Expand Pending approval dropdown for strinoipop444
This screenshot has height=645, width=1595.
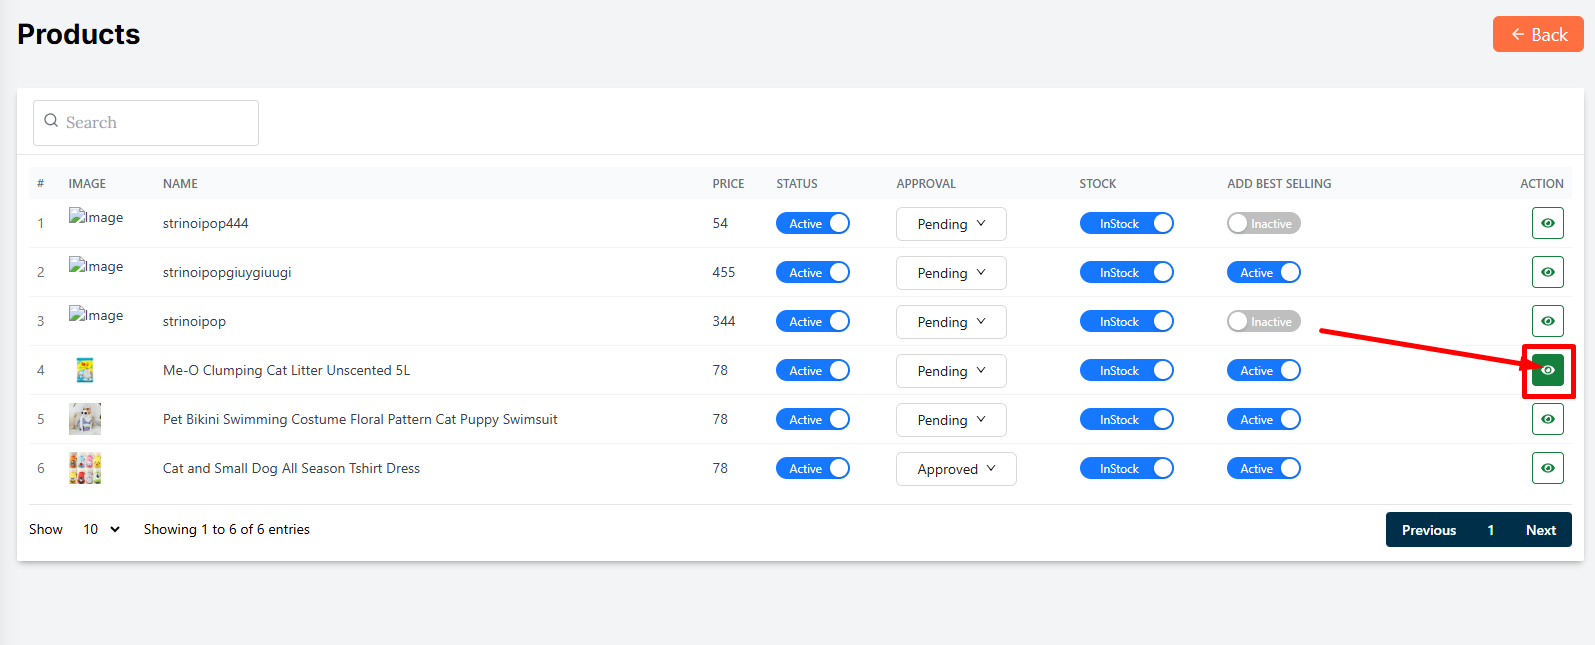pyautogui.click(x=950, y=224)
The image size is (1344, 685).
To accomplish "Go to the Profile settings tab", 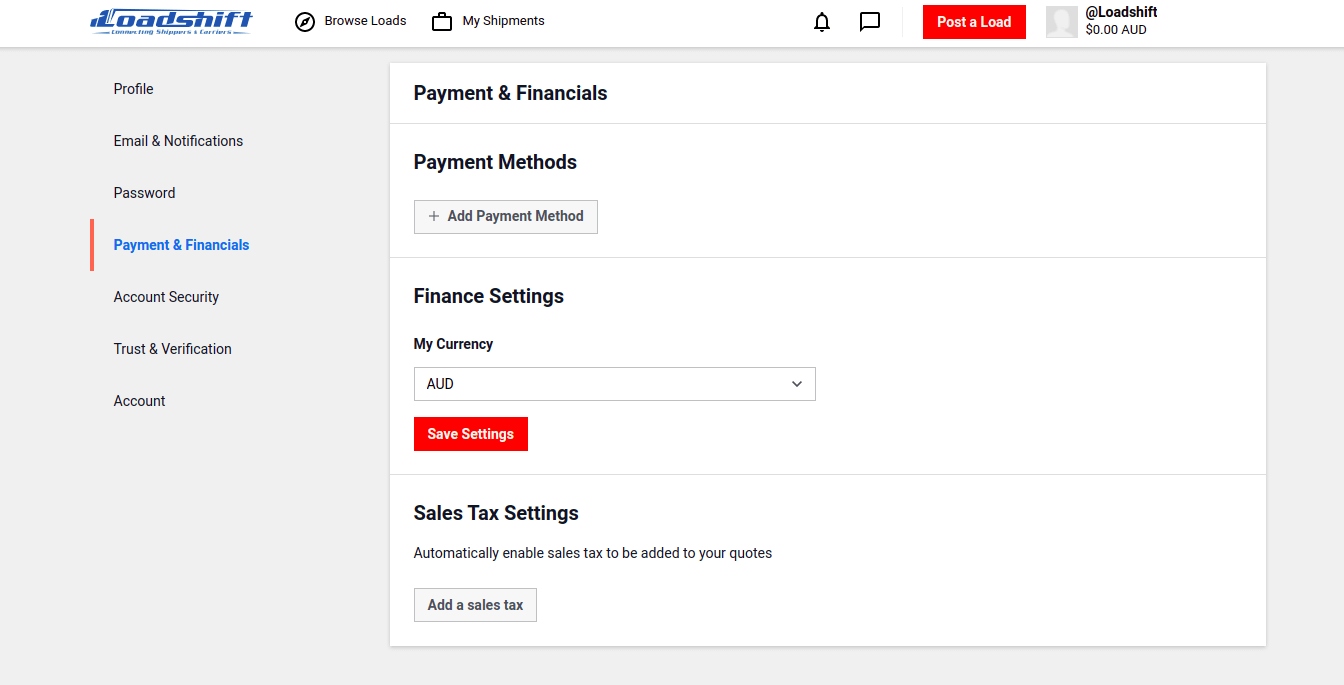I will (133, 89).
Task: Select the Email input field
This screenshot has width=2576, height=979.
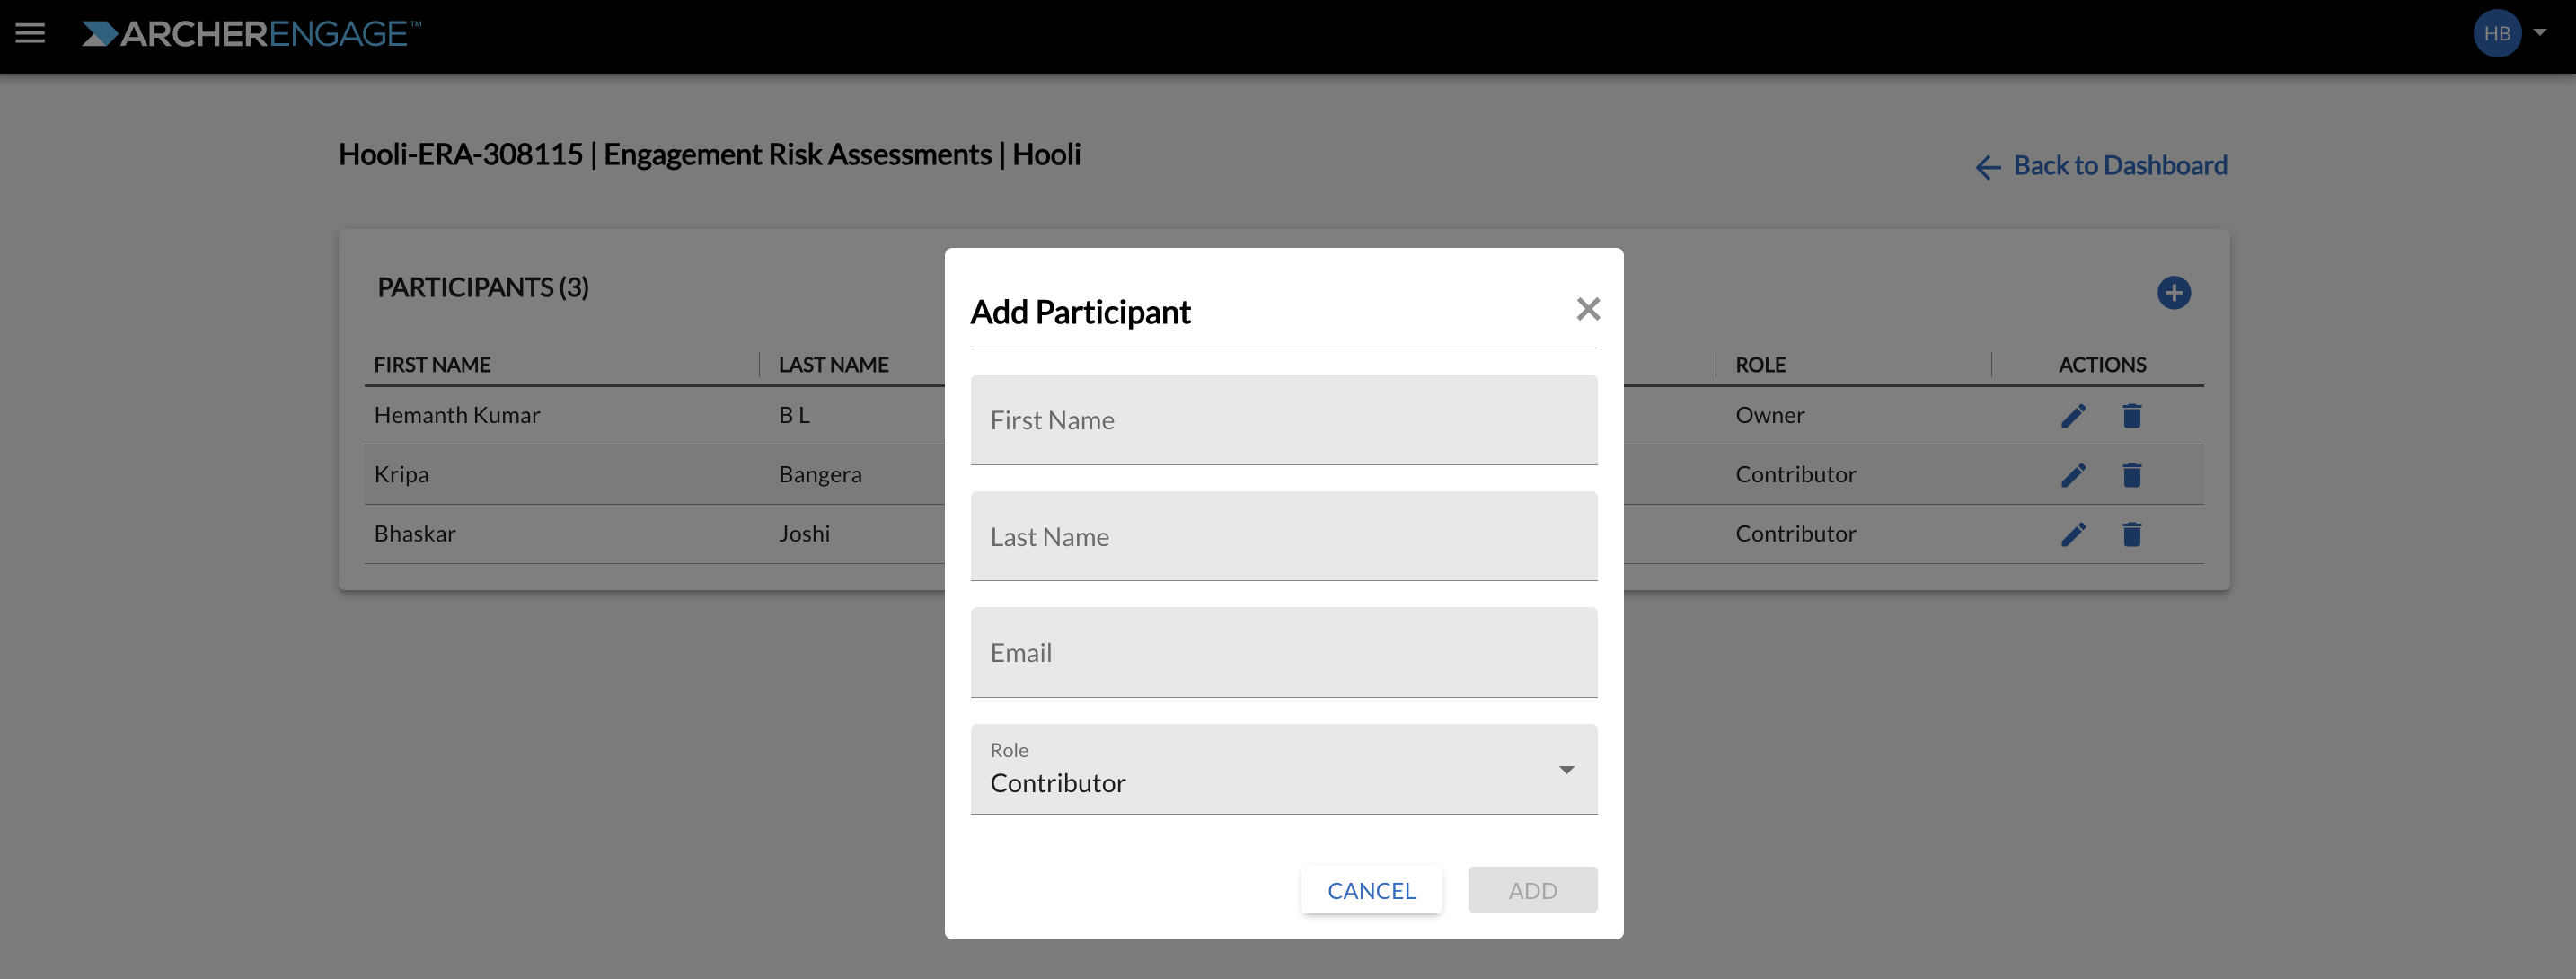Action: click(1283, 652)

---

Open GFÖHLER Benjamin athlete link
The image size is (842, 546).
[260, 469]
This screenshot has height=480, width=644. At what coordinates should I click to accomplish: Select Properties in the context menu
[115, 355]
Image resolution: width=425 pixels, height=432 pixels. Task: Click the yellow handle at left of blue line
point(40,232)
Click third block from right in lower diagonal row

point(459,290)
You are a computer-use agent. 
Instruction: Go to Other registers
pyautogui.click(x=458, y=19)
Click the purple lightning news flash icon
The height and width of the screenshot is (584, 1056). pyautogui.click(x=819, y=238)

---

What is being asked – Take the lines above from the one containing "The image size is (842, 546)." down to the one containing "You are a computer-use agent.", and transcribe them exactly, both ends included.

Response below –
The image size is (842, 546).
[260, 469]
This screenshot has height=480, width=644. At what coordinates should I click to accomplish: Select Properties in the context menu
[115, 355]
Image resolution: width=425 pixels, height=432 pixels. Task: Click the yellow handle at left of blue line
point(40,232)
Click third block from right in lower diagonal row

point(459,290)
You are a computer-use agent. 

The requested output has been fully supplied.